“Done.”
“What happens when I turn you people loose?” Barry asked Charles Matthews, standing in the open hall door.
“We try to pick up our lives, sir.”
“Go to the police?”
“No. It would do no good. The people who run these places would just go further underground. It’s government sanctioned, you know.”
“Yes, I know,” Barry said wearily.
“You mean our tax dollars are going to help support this … this place?” Montana asked.
“I’m afraid so. It’s privately funded, as well. But this place is just about to be put out of business.”
“What’s gonna happen to it?”
“I don’t know, yet.” He watched as Slim, a grim look on his face, began taking pictures of the experiment station. He was visibly paler after leaving the laboratory.
“Person that would do that to a dog or cat oughta be tarred and feathered and then branded,” Slim said. He walked on, pausing in front of each filthy cell, taking pictures with Barry’s 35mm.
“Barry,” Montana said, “these folks should be taken to a hospital. Some of them are in pretty rough shape.”
“I know. But where, and how? The nearest town is about fifty miles away.”
“Put them in my rig.” Dolittle spoke from the doorway. His voice was choked with emotion. “I’ll come up with some story as to how I got here.”
“You’re letting yourself in for a lot of grief,” Barry reminded him.
Dolittle shrugged. “I wouldn’t be able to live with myself if I didn’t do it.”
Charles Matthews walked back inside. Barry glanced at him. “Tell me this, Charles. Why? What is the point and purpose of this horror?”
“From what I was able to gather during my lucid moments, all types, or many types, of new, unproven drugs are tested here and in other places. How much pain the human body can endure before breaking. What the best method is to attack certain types of drug addiction. There is one facility, I don’t know the location, where only work on the AIDS problem is done. Homeless people and illegal aliens are used because apparently nobody gives a damn what happens to them.”

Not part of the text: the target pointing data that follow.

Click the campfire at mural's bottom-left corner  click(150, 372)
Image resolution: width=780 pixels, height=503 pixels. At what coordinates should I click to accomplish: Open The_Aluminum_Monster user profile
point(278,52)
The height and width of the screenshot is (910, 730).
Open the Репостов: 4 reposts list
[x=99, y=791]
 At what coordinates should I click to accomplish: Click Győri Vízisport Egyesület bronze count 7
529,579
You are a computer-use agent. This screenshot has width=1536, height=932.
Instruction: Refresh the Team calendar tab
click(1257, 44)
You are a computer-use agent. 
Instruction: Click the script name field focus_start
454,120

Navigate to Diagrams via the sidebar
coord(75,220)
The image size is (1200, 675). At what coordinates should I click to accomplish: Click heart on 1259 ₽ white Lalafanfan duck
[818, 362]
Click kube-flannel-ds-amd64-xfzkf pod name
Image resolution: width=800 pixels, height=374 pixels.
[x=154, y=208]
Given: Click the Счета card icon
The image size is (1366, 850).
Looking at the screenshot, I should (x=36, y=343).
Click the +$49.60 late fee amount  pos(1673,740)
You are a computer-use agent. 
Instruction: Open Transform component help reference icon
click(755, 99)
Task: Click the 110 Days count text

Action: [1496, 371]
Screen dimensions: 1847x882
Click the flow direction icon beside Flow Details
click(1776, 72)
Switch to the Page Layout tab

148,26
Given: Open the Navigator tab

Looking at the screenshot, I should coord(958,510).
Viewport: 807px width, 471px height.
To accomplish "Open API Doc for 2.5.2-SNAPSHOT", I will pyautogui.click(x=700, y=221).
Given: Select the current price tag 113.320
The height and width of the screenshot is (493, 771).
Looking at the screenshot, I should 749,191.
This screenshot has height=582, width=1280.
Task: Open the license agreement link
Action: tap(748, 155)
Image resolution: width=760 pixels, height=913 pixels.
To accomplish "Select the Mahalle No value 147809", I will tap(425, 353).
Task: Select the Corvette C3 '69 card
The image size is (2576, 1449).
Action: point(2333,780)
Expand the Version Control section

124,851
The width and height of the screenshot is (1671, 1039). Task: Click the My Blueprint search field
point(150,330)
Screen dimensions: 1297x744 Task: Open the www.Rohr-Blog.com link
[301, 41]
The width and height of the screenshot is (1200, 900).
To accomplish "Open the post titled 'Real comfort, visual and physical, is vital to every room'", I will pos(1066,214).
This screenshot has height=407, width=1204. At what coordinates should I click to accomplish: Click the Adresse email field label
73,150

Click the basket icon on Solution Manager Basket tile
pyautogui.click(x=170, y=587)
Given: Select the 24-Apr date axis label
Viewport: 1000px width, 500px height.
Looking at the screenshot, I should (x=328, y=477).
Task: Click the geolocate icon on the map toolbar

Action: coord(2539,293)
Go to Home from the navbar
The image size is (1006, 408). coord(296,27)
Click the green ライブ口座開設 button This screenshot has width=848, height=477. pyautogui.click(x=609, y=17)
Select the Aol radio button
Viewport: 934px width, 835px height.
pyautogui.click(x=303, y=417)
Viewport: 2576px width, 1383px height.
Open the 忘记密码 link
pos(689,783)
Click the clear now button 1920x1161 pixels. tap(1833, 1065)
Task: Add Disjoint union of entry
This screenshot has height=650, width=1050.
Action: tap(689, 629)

“Surely, surely, no one in the upper echelons of government sanctions places like these?”
“Oh, I wouldn’t think so. The President probably knows of the CSS, but not what they really do behind closed doors. Unfortunately, I did find out. Pressure was applied on the hiring and firing committee of the institution where I used to teach. I was terminated. Blackballed. I have no family to speak of, so I was not really missed. Some men grabbed me one evening, right off the street, and eventually I was brought here. I will accompany your driver to the nearest hospital, Mr. Rivers, but I must warn you of this: these people, most of them, have been here for a long, long time. They have all undergone mind-altering procedures. Even if they did testify, no one would believe a thing they had to say. Many of them can’t track very well, conversationally speaking. A few are no more than gibbering idiots. Many are very close to that point.” He paused, his brow wrinkling in deep thought.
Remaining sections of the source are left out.